Frequency Difference based DNA Encoding Methods in Human Splice Site Recognition


Pashaei E., AYDIN N.

2017 International Conference on Computer Science and Engineering (UBMK), Antalya, Turkey, 5 - 08 October 2017, pp.586-591 identifier identifier

  • Publication Type: Conference Paper / Full Text
  • Doi Number: 10.1109/ubmk.2017.8093471
  • City: Antalya
  • Country: Turkey
  • Page Numbers: pp.586-591
  • Keywords: gene detection, splice site prediction, DNA encoding methods, machine learning, SUPPORT VECTOR MACHINES, PREDICTION
  • Yıldız Technical University Affiliated: Yes

Abstract

Identifying structure of genes in Human genomes highly depends upon accurate recognition of boundaries between exons and introns, i.e. splice sites. Hence, development of new methods for effective detection of splice sites is essential.
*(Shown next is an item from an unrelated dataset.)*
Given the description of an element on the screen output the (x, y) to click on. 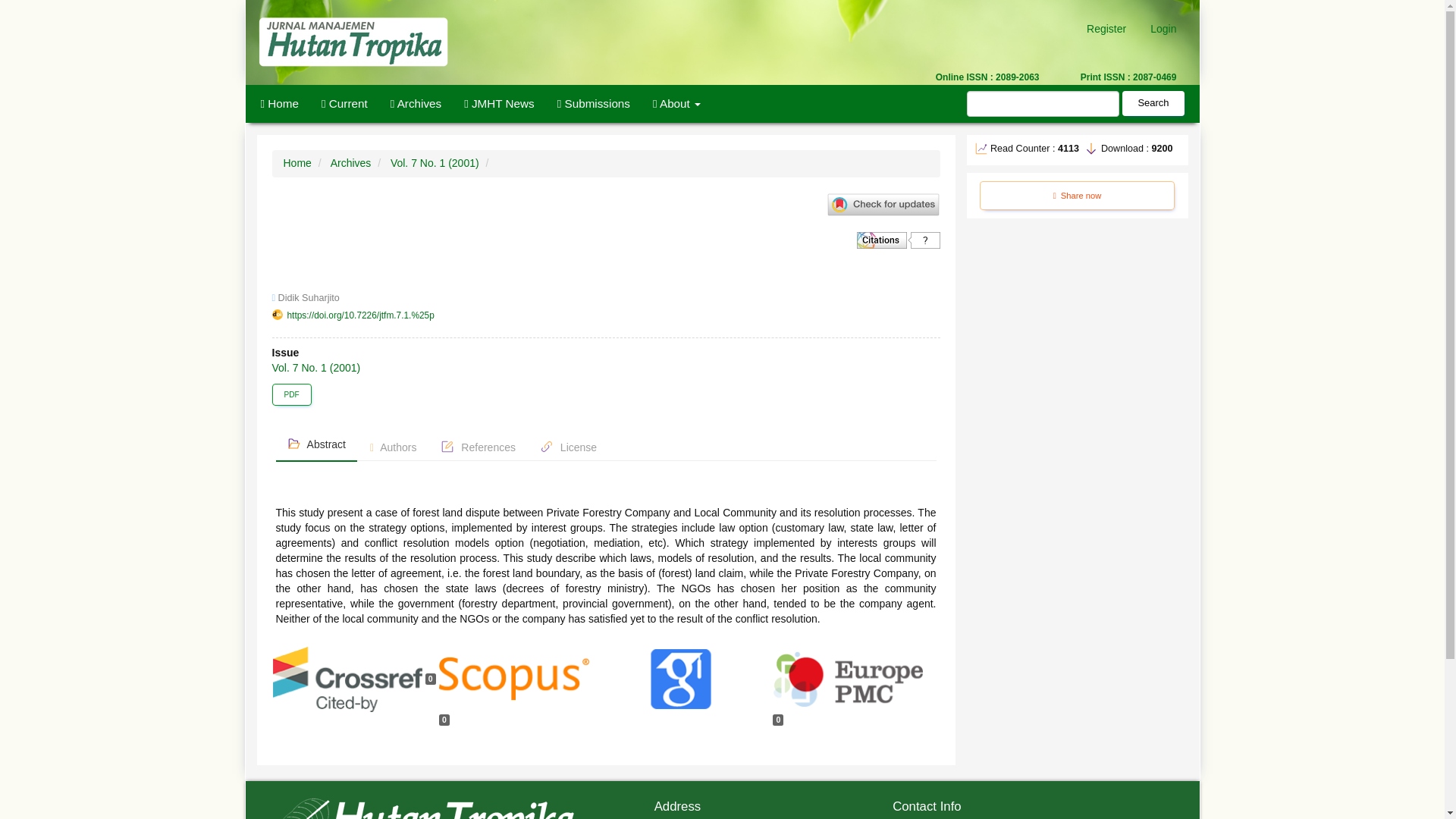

DNA encoding approaches are used for feature extraction from gene sequences, while machine learning methods are used for classification of splice sites using those extracted features. This paper presents a new DNA encoding method based on triplet nucleotide encoding with the frequency difference between true and false splice site sequences (TN-FDTF). Then, Support Vector Machine (SVM), Artificial Neural Network (NN), Random Forest (RF) and AdaBoost classifiers are used for prediction of splice sites. The performance of the proposed method was assessed on Homo Sapiens Splice Site Dataset (HS3D) using 10 fold cross validation. The results showed that the AdaBoost outperformed all the considered classifiers. In addition, the proposed method achieved higher prediction accuracy than most of the current existing state of the art methods. It is believed that the proposed method can help to achieve better results in Human splice site recognition and eukaryotic gene detection.